Dataset records
────

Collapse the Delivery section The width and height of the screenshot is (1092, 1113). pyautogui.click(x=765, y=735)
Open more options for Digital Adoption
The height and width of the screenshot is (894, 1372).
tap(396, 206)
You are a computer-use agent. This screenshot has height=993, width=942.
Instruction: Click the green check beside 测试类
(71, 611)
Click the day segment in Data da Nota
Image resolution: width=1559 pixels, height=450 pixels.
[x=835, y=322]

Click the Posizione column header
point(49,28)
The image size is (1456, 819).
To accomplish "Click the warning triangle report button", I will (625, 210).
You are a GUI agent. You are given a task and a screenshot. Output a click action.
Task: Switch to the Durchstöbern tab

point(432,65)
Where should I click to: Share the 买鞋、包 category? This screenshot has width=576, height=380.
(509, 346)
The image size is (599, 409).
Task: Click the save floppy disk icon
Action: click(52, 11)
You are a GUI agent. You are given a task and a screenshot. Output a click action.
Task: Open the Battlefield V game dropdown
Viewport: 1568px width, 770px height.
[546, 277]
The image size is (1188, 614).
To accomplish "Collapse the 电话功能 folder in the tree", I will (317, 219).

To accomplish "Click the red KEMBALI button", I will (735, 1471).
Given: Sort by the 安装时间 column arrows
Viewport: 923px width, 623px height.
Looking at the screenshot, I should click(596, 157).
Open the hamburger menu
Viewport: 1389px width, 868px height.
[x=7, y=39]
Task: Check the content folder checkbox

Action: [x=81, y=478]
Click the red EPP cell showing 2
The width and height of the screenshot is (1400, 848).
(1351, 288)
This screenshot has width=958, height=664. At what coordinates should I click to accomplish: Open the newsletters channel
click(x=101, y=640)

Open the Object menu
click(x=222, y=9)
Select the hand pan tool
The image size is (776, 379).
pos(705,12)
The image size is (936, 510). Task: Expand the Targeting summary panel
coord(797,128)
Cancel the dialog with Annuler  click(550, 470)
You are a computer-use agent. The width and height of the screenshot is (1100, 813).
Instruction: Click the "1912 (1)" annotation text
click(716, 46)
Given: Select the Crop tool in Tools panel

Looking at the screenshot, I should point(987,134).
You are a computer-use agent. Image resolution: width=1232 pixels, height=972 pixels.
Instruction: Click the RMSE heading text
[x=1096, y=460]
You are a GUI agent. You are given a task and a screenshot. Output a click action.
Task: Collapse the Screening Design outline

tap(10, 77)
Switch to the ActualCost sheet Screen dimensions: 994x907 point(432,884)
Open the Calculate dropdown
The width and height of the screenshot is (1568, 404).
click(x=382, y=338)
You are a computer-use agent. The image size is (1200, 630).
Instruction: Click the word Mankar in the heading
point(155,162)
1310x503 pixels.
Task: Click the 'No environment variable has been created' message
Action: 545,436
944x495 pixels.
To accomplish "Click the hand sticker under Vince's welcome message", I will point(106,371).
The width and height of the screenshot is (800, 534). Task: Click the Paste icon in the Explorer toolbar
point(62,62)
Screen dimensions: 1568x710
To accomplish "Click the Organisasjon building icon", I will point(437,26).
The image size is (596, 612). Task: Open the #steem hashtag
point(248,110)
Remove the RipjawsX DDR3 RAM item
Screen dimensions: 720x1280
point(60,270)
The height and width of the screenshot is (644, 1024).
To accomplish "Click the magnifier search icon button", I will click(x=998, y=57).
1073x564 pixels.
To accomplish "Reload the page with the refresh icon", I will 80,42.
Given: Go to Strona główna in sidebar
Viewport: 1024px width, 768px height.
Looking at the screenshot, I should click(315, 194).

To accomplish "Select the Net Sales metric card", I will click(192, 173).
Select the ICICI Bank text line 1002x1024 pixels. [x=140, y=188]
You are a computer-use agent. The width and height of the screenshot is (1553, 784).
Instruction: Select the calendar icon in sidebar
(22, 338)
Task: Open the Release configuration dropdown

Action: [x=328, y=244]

────

TASK TO CARRY OUT - Can you write out the material above again, swapping every "Viewport" for "Window" and leaving everything else unchanged?

RIGHT ANSWER -
Collapse the Delivery section The width and height of the screenshot is (1092, 1113). pyautogui.click(x=765, y=735)
Open more options for Digital Adoption
The height and width of the screenshot is (894, 1372).
tap(396, 206)
You are a computer-use agent. This screenshot has height=993, width=942.
Instruction: Click the green check beside 测试类
(71, 611)
Click the day segment in Data da Nota
Image resolution: width=1559 pixels, height=450 pixels.
[x=835, y=322]

Click the Posizione column header
point(49,28)
The image size is (1456, 819).
To accomplish "Click the warning triangle report button", I will (625, 210).
You are a GUI agent. You are given a task and a screenshot. Output a click action.
Task: Switch to the Durchstöbern tab

point(432,65)
Where should I click to: Share the 买鞋、包 category? This screenshot has width=576, height=380.
(509, 346)
The image size is (599, 409).
Task: Click the save floppy disk icon
Action: click(52, 11)
You are a GUI agent. You are given a task and a screenshot. Output a click action.
Task: Open the Battlefield V game dropdown
Window: 1568px width, 770px height.
[546, 277]
The image size is (1188, 614).
To accomplish "Collapse the 电话功能 folder in the tree", I will (317, 219).

To accomplish "Click the red KEMBALI button", I will (735, 1471).
Given: Sort by the 安装时间 column arrows
Window: 923px width, 623px height.
Looking at the screenshot, I should click(596, 157).
Open the hamburger menu
Window: 1389px width, 868px height.
[x=7, y=39]
Task: Check the content folder checkbox

Action: [x=81, y=478]
Click the red EPP cell showing 2
The width and height of the screenshot is (1400, 848).
(1351, 288)
This screenshot has width=958, height=664. At what coordinates should I click to accomplish: Open the newsletters channel
click(x=101, y=640)

Open the Object menu
click(x=222, y=9)
Select the hand pan tool
The image size is (776, 379).
pos(705,12)
The image size is (936, 510). Task: Expand the Targeting summary panel
coord(797,128)
Cancel the dialog with Annuler  click(550, 470)
You are a computer-use agent. The width and height of the screenshot is (1100, 813).
Instruction: Click the "1912 (1)" annotation text
click(716, 46)
Given: Select the Crop tool in Tools panel

Looking at the screenshot, I should point(987,134).
You are a computer-use agent. Image resolution: width=1232 pixels, height=972 pixels.
Instruction: Click the RMSE heading text
[x=1096, y=460]
You are a GUI agent. You are given a task and a screenshot. Output a click action.
Task: Collapse the Screening Design outline

tap(10, 77)
Switch to the ActualCost sheet Screen dimensions: 994x907 point(432,884)
Open the Calculate dropdown
The width and height of the screenshot is (1568, 404).
click(x=382, y=338)
You are a computer-use agent. The image size is (1200, 630).
Instruction: Click the word Mankar in the heading
point(155,162)
1310x503 pixels.
Task: Click the 'No environment variable has been created' message
Action: 545,436
944x495 pixels.
To accomplish "Click the hand sticker under Vince's welcome message", I will point(106,371).
The width and height of the screenshot is (800, 534). Task: Click the Paste icon in the Explorer toolbar
point(62,62)
Screen dimensions: 1568x710
To accomplish "Click the Organisasjon building icon", I will point(437,26).
The image size is (596, 612). Task: Open the #steem hashtag
point(248,110)
Remove the RipjawsX DDR3 RAM item
Screen dimensions: 720x1280
point(60,270)
The height and width of the screenshot is (644, 1024).
To accomplish "Click the magnifier search icon button", I will click(x=998, y=57).
1073x564 pixels.
To accomplish "Reload the page with the refresh icon", I will 80,42.
Given: Go to Strona główna in sidebar
Window: 1024px width, 768px height.
Looking at the screenshot, I should click(315, 194).

To accomplish "Select the Net Sales metric card", I will click(192, 173).
Select the ICICI Bank text line 1002x1024 pixels. [x=140, y=188]
You are a computer-use agent. The width and height of the screenshot is (1553, 784).
Instruction: Select the calendar icon in sidebar
(22, 338)
Task: Open the Release configuration dropdown

Action: [x=328, y=244]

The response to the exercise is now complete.